Information:
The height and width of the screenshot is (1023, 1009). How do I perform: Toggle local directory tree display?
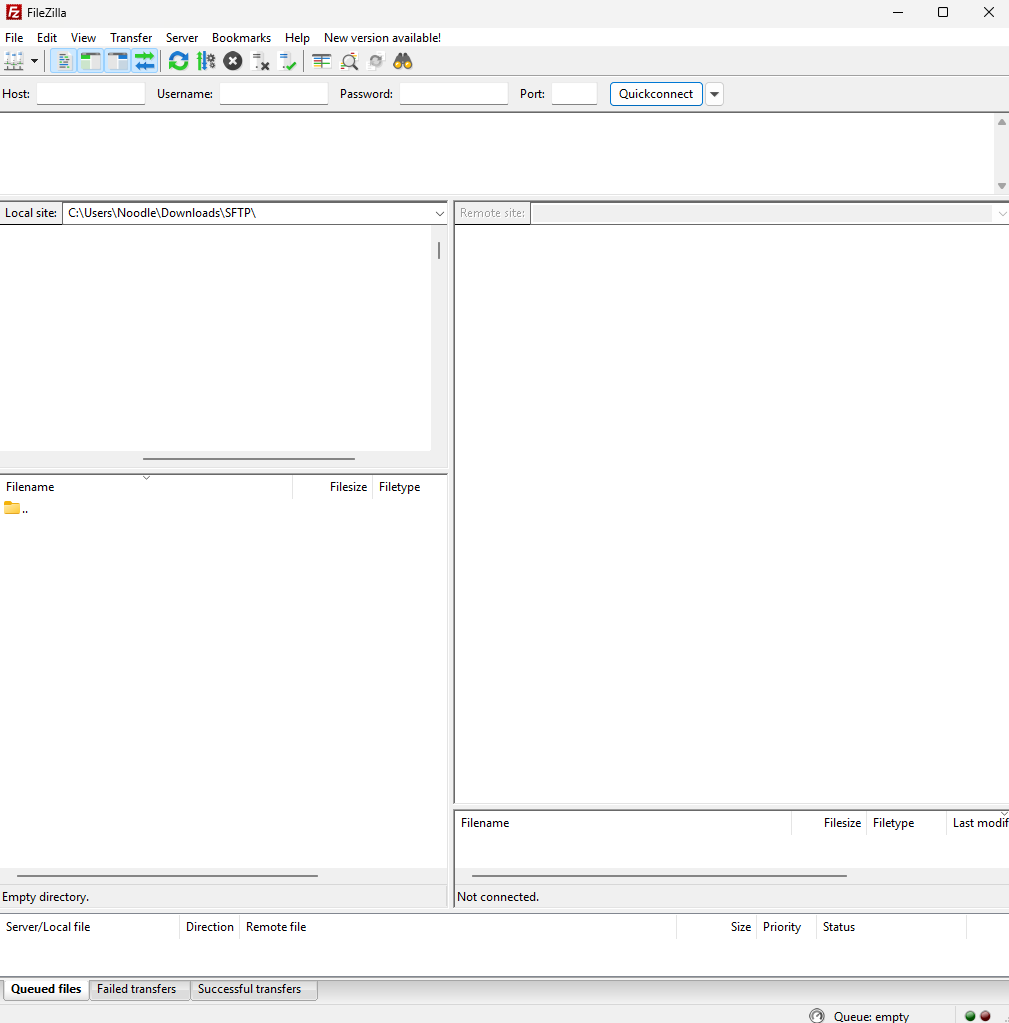tap(90, 61)
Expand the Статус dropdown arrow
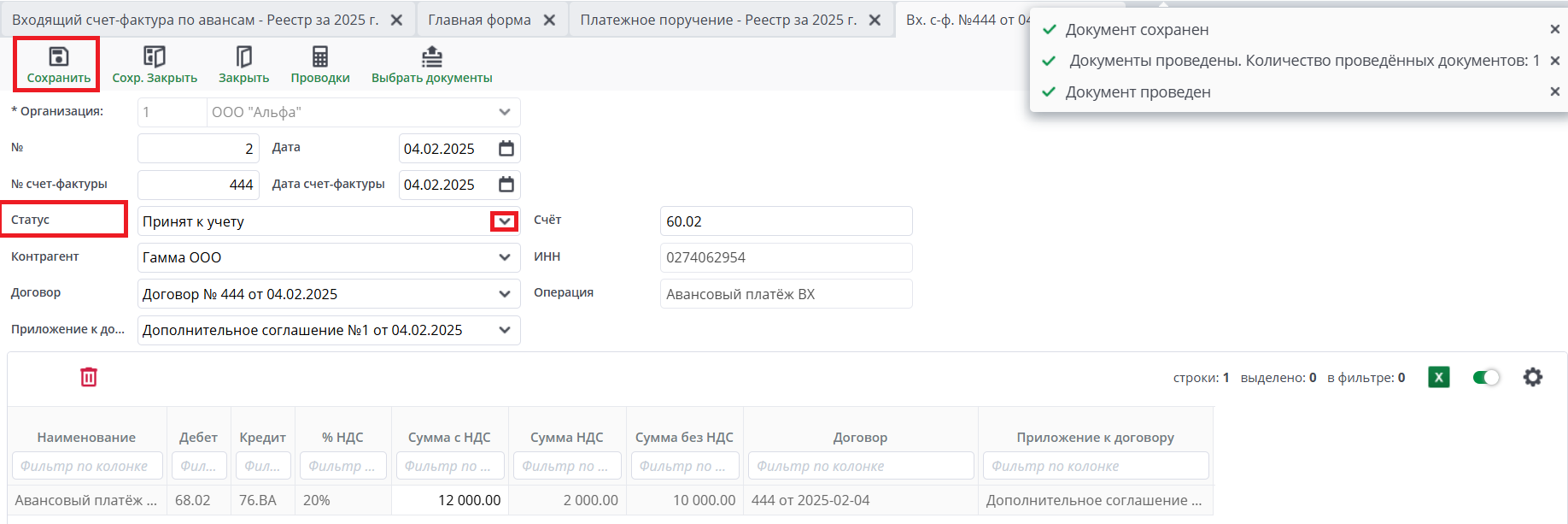Viewport: 1568px width, 524px height. 505,221
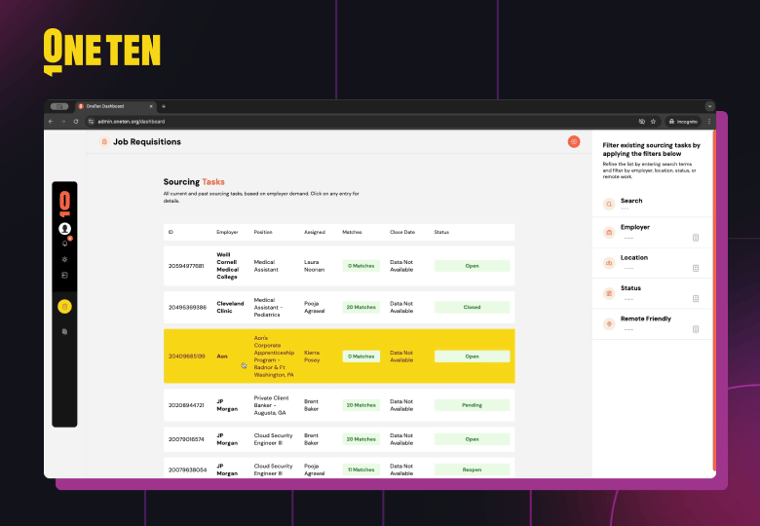Viewport: 760px width, 526px height.
Task: Click the Search filter field
Action: tap(651, 204)
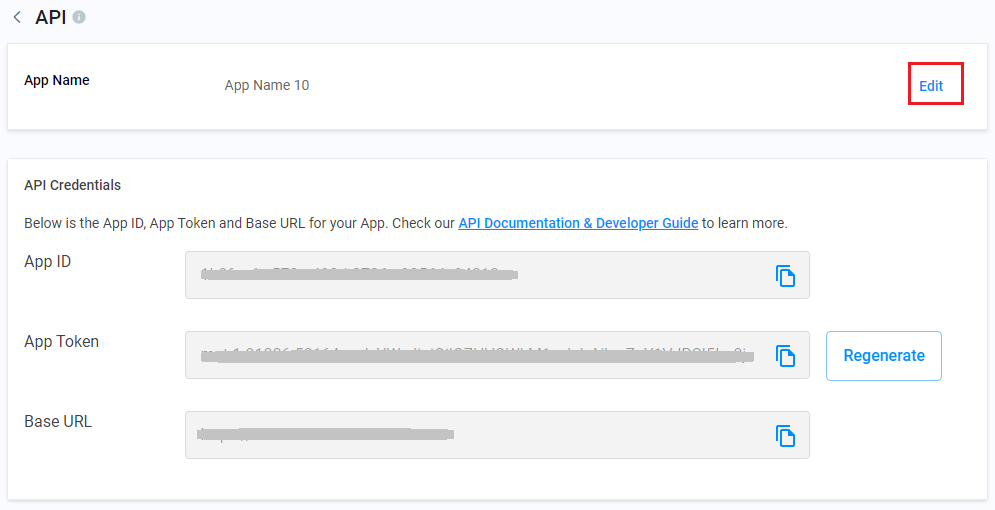The height and width of the screenshot is (510, 995).
Task: Click the 'to learn more.' text
Action: (x=745, y=223)
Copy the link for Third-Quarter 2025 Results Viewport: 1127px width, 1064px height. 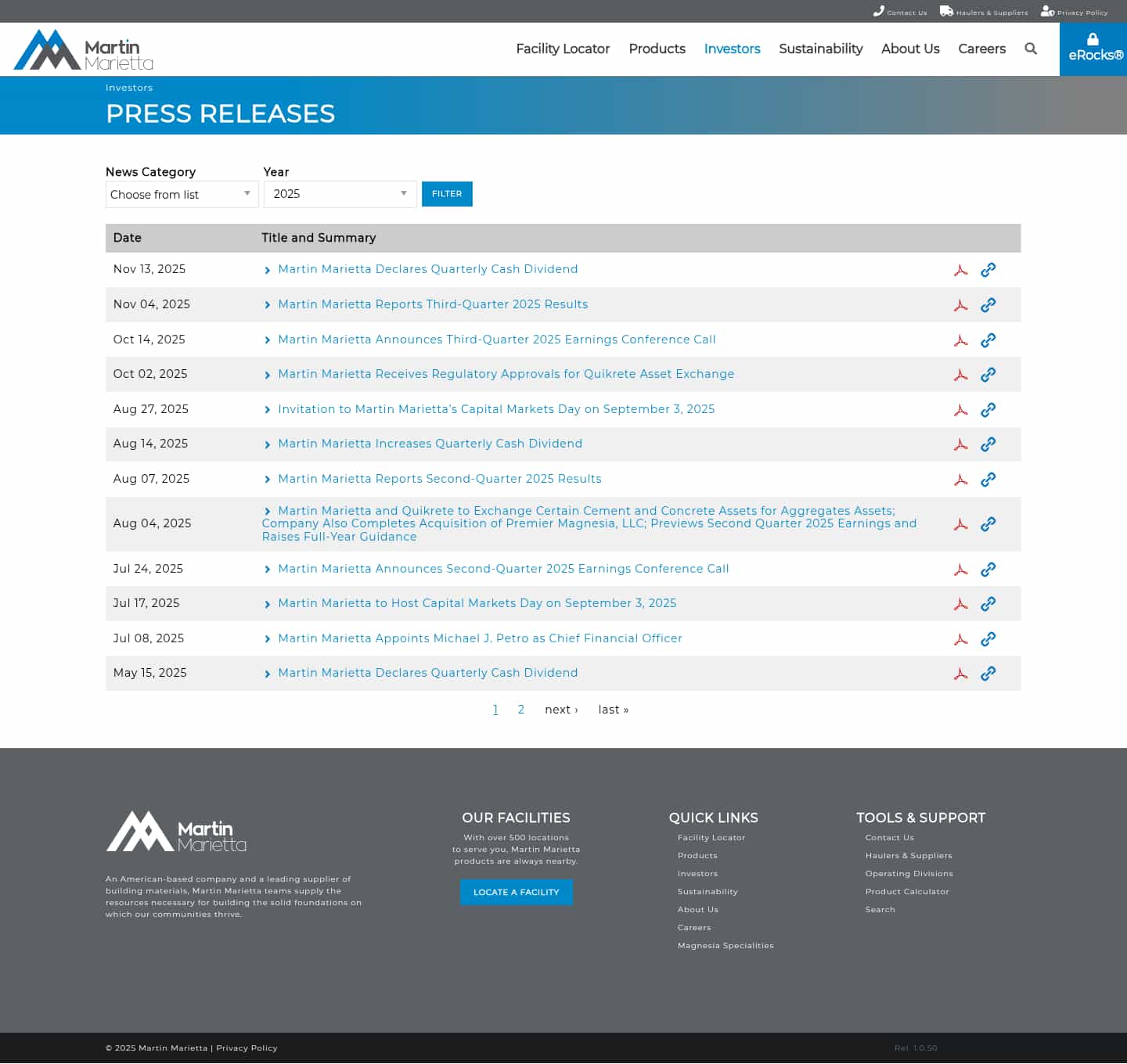(x=988, y=305)
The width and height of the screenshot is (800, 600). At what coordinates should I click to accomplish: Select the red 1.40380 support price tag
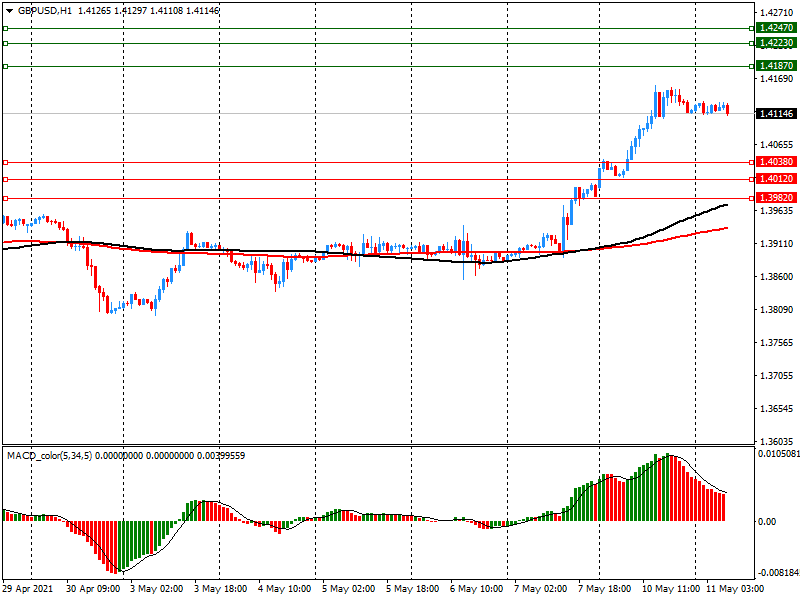pyautogui.click(x=776, y=162)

Task statement:
From the line with "The width and" down to the last line of the records above, restate each line verbatim, passing over any picture.

Answer to this exercise:
The width and height of the screenshot is (800, 600). At what coordinates should I click to accomplish: Select the red 1.40380 support price tag
pyautogui.click(x=776, y=162)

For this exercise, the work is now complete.